The nondopaminergic side effects of tolcapone include diarrhea, which was the most frequent reason given for patients' withdrawal from long-term trials. The other serious adverse event that occurs between six to 12 weeks after the start of tolcapone is the elevation of alanine aminotransferase and aspartate aminotransferase, with three times the normal elevation. Enzyme levels return to normal in two to four weeks without adverse events, although three deaths from acute fulminant hepatic failure have been reported in association with the use of tolcapone. The mechanism of toxicity is thought to be mitochondrial dysfunction. Prescribing requirements include liver-function testing before starting the drug and monitoring every two weeks for one year and every four weeks for six months and every two months for the lifetime of the patient.

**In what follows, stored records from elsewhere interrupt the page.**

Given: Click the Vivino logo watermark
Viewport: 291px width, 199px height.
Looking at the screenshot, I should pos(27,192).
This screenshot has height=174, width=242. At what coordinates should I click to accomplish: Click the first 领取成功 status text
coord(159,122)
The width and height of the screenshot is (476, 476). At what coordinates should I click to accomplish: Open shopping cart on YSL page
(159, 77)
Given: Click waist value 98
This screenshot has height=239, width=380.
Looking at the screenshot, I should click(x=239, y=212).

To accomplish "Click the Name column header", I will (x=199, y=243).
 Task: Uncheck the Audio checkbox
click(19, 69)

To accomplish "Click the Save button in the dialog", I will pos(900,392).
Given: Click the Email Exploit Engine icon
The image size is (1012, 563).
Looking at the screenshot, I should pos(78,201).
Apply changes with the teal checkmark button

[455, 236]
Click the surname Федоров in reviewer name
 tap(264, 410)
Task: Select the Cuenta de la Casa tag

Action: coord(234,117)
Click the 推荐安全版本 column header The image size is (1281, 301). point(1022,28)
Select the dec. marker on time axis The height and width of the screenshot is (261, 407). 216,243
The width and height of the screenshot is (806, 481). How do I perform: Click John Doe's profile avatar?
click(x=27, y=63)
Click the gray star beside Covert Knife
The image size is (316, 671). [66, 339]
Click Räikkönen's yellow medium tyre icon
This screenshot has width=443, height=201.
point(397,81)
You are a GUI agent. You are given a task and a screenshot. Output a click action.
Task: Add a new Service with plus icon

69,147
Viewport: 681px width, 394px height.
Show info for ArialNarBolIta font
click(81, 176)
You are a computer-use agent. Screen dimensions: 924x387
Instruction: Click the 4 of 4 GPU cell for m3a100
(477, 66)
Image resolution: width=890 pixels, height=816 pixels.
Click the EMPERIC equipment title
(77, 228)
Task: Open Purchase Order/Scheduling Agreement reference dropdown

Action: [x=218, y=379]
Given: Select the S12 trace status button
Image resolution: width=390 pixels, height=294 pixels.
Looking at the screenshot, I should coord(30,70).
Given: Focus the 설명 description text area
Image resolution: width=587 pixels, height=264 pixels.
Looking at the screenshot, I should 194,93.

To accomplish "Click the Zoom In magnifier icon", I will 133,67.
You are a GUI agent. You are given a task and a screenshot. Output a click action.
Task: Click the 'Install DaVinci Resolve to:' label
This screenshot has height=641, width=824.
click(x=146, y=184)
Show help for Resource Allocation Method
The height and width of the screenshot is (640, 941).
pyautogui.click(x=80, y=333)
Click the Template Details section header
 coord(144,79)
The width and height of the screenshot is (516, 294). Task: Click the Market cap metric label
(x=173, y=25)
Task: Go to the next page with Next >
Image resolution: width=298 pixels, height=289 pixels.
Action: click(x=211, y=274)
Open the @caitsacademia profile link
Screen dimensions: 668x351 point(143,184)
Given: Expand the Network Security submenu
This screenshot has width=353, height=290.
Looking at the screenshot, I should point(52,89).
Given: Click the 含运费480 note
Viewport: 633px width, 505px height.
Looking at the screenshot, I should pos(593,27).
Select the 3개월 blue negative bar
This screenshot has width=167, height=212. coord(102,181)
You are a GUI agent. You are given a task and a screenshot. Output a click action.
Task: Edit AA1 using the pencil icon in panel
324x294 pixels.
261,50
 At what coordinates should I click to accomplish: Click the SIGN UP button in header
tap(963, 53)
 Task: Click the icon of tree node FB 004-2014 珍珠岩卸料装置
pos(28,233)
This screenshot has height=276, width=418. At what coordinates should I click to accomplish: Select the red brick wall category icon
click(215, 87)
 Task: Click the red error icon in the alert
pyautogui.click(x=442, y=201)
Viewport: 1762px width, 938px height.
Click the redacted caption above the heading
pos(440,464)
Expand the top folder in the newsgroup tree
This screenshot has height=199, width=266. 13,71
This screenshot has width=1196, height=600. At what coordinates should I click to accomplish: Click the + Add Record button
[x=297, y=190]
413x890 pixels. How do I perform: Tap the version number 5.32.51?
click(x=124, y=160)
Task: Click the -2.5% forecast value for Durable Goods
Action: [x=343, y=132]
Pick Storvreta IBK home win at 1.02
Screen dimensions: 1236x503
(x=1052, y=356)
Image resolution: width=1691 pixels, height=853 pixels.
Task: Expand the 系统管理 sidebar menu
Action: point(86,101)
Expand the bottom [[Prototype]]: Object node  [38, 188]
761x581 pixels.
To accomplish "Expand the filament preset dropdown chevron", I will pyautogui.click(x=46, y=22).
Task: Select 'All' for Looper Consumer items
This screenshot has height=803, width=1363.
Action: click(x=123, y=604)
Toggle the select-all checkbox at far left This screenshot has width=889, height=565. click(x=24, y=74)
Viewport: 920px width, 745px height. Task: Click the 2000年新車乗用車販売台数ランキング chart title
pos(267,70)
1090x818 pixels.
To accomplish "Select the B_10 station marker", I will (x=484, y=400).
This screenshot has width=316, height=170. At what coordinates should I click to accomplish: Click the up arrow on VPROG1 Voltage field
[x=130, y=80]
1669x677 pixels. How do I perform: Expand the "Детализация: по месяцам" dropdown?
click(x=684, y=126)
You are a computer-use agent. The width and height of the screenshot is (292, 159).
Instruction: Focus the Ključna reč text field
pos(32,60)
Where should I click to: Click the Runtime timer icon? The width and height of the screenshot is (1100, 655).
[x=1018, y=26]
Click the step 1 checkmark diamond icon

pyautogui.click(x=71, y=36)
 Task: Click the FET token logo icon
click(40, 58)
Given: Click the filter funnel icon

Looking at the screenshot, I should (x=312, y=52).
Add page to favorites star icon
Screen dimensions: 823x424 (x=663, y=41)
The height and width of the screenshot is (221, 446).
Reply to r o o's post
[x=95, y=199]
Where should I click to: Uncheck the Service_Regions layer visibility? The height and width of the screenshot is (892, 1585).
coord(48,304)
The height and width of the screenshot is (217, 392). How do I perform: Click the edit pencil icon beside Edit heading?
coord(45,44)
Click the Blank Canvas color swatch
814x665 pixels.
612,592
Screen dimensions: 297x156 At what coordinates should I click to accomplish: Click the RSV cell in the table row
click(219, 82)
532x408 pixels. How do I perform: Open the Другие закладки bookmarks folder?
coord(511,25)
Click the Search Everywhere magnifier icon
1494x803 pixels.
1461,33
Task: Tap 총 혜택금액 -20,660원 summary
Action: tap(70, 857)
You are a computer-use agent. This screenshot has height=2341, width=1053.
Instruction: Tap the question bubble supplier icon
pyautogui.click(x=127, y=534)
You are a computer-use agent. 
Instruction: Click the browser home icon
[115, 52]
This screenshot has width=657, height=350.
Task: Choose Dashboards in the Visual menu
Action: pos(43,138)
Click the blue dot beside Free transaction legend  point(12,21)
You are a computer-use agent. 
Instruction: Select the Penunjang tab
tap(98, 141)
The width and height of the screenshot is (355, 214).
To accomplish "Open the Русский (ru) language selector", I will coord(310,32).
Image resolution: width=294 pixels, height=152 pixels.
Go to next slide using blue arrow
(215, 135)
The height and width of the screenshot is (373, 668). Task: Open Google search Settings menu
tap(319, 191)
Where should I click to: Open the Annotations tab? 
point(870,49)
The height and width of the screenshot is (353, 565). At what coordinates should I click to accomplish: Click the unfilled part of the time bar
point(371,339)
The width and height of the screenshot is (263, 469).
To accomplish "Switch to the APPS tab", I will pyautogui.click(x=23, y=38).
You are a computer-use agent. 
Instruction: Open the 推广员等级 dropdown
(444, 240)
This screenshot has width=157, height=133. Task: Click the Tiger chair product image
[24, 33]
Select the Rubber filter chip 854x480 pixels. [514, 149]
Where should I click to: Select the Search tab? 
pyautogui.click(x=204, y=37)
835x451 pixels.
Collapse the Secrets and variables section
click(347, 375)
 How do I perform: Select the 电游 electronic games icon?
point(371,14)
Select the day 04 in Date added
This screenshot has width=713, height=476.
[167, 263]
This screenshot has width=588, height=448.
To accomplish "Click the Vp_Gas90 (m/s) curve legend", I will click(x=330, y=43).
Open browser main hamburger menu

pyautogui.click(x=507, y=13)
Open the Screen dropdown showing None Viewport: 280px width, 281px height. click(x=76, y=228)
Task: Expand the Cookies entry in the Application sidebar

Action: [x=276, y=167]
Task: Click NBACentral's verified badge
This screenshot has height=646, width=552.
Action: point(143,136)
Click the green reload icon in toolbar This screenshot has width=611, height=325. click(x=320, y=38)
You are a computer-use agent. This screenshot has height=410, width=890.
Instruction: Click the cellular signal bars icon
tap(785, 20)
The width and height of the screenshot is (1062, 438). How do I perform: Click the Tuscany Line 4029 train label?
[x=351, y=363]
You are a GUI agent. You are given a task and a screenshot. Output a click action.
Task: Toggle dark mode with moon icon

Rhabdomyolysis can also occur and, thus, the drug is not used in patients with severe dyskinesias. Entacapone has been documented to cause hypotension, benign urine discoloration, constipation and diarrhea (Parkinson Study Group, 1997). No liver toxicity has been reported.
Conclusion
The COMT inhibitors are adjunctive agents for PD that prolong the duration and action of levodopa by inhibiting peripheral COMT, thus decreasing metabolism of levodopa. They are indicated mainly for wearing-off phenomena and for increasing the patients' "on" time. Dopaminergic side effects that occur with the use of COMT inhibitors usually can be reduced or eliminated by decreasing the levodopa dose.
Dr. Waters is professor of clinical neurology at Columbia University, specializing in research and care of patients with Parkinson's disease.
Dr. Constantino is a fellow in the Division of Movement Disorders at Columbia University.
References
Parkinson Study Group (1997), Entacapone improves motor fluctuations in levodopa-treated Parkinson's disease patients. [Published erratum appears in 44(2):292.] Ann Neurol 42(5):747-755 [see comments].
Rajput AH, Martin W, Saint-Hilaire MH et al. (1997), Tolcapone improves motor function in parkinsonian patients with the "wearing-off" phenomenon: a double-blind, placebo-controlled, multicenter trial. Neurology 49(4):1066-1071.
Rinne UK, Larsen JP, Siden A, Worm-Petersen J (1998), Entacapone enhances the response to levodopa in parkinsonian patients with motor fluctuations. Nomecomt Study Group. Neurology 51(5):1309-1314.
Ruottinen HM, Rinne UK (1996), Entacapone prolongs levodopa response in a one month double blind study in parkinsonian patients with levodopa related fluctuations. J Neurol Neurosurg Psychiatry 60(1):36-40.
Waters CH (1997), Managing the late complications of Parkinson's disease. Neurology 49(1 suppl 1):S49-S57.
Waters CH (1999), Diagnosis and Management of Parkinson's Disease, 2nd ed. Caddo, Okla.: Professional Communications Inc.